> **RECORDS SUPPLIED**:
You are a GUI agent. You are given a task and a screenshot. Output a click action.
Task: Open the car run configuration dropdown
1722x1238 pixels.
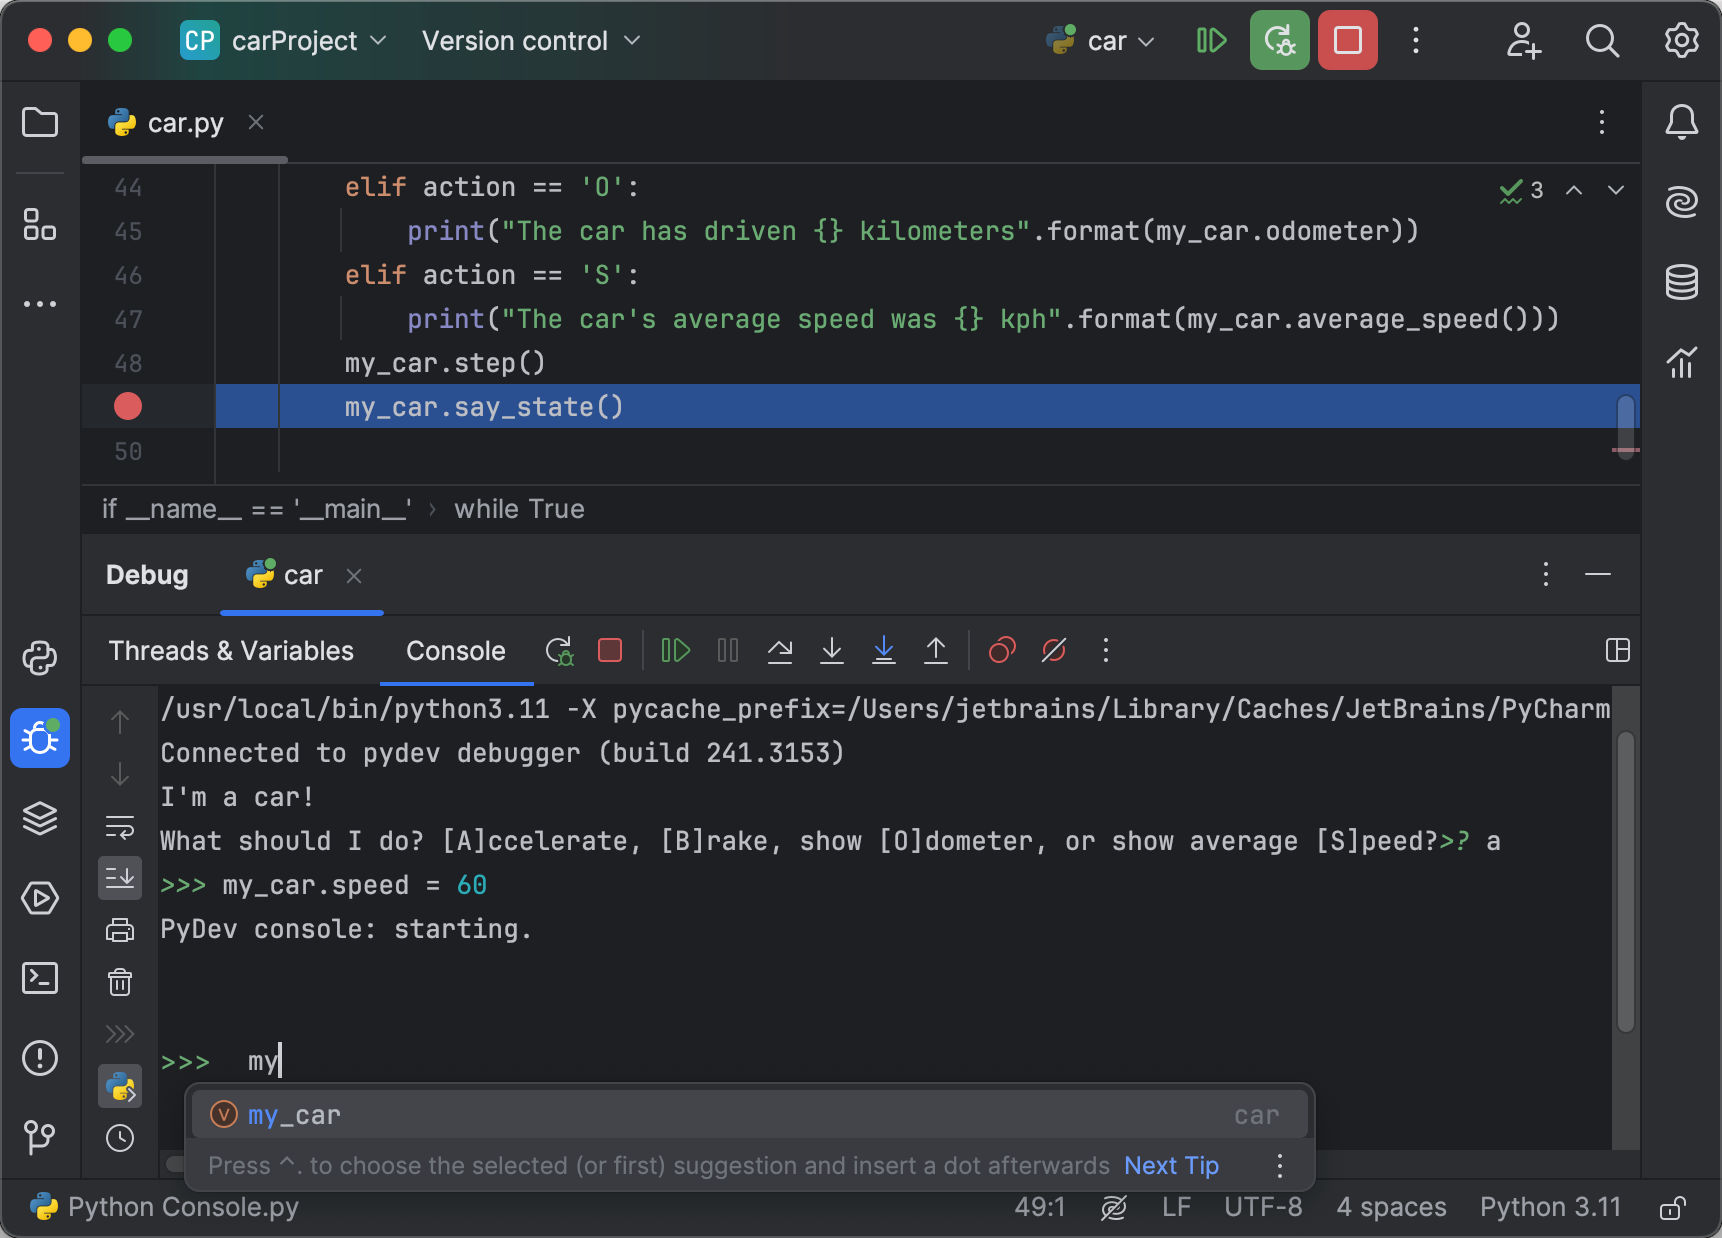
---
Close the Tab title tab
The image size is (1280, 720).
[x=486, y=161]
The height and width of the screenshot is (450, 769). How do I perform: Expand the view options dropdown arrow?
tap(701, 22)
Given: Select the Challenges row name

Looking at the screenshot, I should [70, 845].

> **THE TASK**: Copy everything from the line containing "You are a GUI" down to the line containing "1722x1238 pixels.", keeping each line exactly as it is.

> **REPLY TO THE TASK**:
You are a GUI agent. You are given a task and a screenshot. Output a click action.
Task: Open the car run configuration dropdown
1722x1238 pixels.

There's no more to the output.